2.筑波大で800TFlopsの新スパコンが稼働開始

  2012年2月14日のHPCWireが筑波大の新スパコンの記事を掲載しています。HA-PACSと呼ぶこのシステムは既に動いているとのことです。2006年から稼働し,昨年9月末に停止したPACS-CSの後継のシステムです。

  このシステムはAppro社製で,8コアのXeon E5プロセサ 2ソケットに4台のNVIDIAのM2090が接続されたノードで,268ノードのシステムで,ピーク演算性能は802TFlopsとなります。メモリはCPU側に合計34TB,GPU側に6.4TB が搭載されています。そして,ストレージはDDNのSFA10000で,0.5PBを超える容量と書かれています。消費電力は400kWを若干超える程度とのことです。
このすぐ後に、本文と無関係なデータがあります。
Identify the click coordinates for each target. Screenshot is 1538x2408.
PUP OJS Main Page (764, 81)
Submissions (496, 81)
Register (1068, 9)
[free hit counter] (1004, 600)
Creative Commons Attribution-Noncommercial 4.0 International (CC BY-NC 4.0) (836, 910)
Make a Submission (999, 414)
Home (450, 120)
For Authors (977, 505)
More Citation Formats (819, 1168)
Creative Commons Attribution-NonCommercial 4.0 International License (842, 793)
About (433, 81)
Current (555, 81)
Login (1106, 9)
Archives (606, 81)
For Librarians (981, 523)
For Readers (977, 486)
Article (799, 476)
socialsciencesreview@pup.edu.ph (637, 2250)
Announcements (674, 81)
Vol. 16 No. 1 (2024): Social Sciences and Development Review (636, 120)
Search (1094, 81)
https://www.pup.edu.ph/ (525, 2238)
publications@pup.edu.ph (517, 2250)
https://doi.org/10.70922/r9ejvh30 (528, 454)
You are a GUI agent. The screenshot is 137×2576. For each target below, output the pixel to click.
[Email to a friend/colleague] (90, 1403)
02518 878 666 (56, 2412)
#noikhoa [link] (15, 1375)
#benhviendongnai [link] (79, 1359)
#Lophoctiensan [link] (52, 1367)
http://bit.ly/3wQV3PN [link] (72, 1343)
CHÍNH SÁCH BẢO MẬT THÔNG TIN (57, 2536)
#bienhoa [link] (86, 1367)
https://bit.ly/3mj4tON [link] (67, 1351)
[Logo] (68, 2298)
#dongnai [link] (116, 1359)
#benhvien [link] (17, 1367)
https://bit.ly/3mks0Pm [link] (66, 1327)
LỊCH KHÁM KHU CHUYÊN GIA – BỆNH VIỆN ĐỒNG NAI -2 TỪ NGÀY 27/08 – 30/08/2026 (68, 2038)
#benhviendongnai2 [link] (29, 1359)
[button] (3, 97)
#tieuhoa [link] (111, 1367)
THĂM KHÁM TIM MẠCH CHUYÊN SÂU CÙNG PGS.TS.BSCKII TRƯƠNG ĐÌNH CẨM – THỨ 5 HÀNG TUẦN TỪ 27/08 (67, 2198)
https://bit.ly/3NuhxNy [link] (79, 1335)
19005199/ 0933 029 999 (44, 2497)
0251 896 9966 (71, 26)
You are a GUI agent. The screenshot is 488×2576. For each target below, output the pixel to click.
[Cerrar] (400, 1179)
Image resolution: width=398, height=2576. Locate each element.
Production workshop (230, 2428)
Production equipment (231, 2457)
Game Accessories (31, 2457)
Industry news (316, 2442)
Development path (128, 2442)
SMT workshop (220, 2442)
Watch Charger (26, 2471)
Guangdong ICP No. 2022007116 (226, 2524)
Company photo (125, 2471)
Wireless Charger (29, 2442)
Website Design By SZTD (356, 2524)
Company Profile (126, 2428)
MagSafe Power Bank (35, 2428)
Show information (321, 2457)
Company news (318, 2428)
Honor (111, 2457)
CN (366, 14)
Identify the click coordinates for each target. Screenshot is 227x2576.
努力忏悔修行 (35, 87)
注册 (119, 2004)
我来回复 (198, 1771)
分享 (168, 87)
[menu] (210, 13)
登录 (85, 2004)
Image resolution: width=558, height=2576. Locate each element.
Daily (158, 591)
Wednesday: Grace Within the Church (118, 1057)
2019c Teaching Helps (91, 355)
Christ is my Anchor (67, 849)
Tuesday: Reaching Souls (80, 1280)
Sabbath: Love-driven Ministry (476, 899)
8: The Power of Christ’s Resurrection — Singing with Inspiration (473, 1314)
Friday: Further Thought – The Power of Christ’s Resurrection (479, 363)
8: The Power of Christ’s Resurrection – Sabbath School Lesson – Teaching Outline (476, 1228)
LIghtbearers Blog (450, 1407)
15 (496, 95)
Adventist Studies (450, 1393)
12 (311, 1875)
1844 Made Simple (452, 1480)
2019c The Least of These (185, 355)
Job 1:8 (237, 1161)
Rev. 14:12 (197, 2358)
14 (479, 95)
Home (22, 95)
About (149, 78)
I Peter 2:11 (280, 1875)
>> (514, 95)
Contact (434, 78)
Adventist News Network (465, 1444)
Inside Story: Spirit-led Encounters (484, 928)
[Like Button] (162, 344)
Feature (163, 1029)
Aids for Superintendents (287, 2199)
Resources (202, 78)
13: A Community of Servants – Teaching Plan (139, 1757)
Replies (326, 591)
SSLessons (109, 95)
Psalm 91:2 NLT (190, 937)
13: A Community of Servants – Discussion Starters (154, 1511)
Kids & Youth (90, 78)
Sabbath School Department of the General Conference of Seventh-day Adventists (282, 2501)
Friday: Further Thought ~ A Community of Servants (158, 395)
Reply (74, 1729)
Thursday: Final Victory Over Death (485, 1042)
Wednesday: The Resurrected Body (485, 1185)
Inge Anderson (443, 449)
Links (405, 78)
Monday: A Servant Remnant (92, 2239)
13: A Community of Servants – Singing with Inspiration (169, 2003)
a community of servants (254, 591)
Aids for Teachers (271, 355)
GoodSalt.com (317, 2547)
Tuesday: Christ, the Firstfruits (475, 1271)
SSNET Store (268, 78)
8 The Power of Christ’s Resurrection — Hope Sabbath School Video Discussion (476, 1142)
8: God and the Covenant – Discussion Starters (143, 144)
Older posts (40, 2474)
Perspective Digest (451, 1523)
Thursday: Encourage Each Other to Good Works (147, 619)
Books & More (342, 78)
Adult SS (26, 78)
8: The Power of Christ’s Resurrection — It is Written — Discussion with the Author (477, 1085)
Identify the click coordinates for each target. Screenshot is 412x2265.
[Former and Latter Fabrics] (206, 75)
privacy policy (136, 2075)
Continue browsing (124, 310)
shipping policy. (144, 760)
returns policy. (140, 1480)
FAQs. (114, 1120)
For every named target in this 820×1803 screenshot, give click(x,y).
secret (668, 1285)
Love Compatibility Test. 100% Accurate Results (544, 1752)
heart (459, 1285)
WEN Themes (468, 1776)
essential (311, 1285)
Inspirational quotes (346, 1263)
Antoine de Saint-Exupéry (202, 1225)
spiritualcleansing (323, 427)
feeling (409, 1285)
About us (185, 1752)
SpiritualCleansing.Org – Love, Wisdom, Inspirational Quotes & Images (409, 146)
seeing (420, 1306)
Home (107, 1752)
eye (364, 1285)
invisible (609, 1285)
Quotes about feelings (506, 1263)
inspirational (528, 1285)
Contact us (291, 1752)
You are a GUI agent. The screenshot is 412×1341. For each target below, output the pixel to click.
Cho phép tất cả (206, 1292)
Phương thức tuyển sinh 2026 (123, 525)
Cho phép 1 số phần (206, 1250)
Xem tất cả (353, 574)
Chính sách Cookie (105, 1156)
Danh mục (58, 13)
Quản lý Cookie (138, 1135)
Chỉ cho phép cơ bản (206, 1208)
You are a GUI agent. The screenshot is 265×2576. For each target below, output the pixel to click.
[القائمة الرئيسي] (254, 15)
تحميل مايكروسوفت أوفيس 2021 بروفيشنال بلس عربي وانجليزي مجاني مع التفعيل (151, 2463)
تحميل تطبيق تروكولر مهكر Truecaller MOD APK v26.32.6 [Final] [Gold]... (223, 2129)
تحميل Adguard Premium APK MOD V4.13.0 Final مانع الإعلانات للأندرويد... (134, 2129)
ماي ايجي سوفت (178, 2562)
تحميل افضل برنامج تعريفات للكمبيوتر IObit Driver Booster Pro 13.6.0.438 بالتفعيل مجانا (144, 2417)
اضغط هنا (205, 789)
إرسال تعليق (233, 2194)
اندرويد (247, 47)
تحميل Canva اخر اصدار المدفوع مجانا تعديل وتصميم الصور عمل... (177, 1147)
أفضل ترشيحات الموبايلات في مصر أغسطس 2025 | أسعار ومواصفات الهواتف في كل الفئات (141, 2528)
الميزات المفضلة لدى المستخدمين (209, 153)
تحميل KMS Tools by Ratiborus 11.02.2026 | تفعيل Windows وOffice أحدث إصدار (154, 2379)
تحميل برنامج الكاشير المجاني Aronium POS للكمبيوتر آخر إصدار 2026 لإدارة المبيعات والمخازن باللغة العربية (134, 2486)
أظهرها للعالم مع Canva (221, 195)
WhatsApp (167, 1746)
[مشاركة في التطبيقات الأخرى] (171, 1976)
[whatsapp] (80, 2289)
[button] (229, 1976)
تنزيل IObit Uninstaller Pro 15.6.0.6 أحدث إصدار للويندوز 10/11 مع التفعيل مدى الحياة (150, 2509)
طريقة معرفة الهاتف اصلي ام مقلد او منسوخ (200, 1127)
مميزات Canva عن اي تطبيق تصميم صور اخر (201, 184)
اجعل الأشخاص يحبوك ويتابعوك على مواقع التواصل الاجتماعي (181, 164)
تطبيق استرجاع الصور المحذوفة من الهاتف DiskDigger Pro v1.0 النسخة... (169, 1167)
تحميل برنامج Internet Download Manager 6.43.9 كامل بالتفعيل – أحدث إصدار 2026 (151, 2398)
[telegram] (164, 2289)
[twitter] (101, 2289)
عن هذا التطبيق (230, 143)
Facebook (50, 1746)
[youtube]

  筑波大は,T2KスパコンもApproから購入しており,これに続いてのAppro社からの調達になります。

  筑波大はPEACH(PCI Express Adaptive Computing Hub)というFPGAASICを開発しており,このインタフェースをPCIe2.0のx4からx8にしてバンド幅を倍増するPEACH2を開発してGPUなどのアクセラレータを追加する計画があり,これが完成する2013年には200+TFlopsを追加して合計1PFlopsを超えるという計画です。なお,PEACH2はASICではなくFPGAで作られ ,パケット転送の制御をハードワイヤ化してレーテンシを短縮するとのことです。

3.オーストラリアのメルボルン大,イギリスのエンジンバラ大がBG/Qを導入

  2012年2月15日のThe Registerがオーストラリアのメルボルン大が836TFlopsのIBM BG/Qを導入すると報じています。納入時期は今年の6月ですが,母体となるThe Victorian Life Sciences Computationイニシアティブ自体が予算の無駄遣いではないかという批判が出ているとのことで,目論見通り進むのか懸念されます。

  また,2012年2月14日のHPCWireが,イギリス最大の800TFlopsシステムであるエジンバラ大に設置されたHECToRに,BG/Qを追加すると報じています。追加するBG/Qシステムの規模については書かれていません。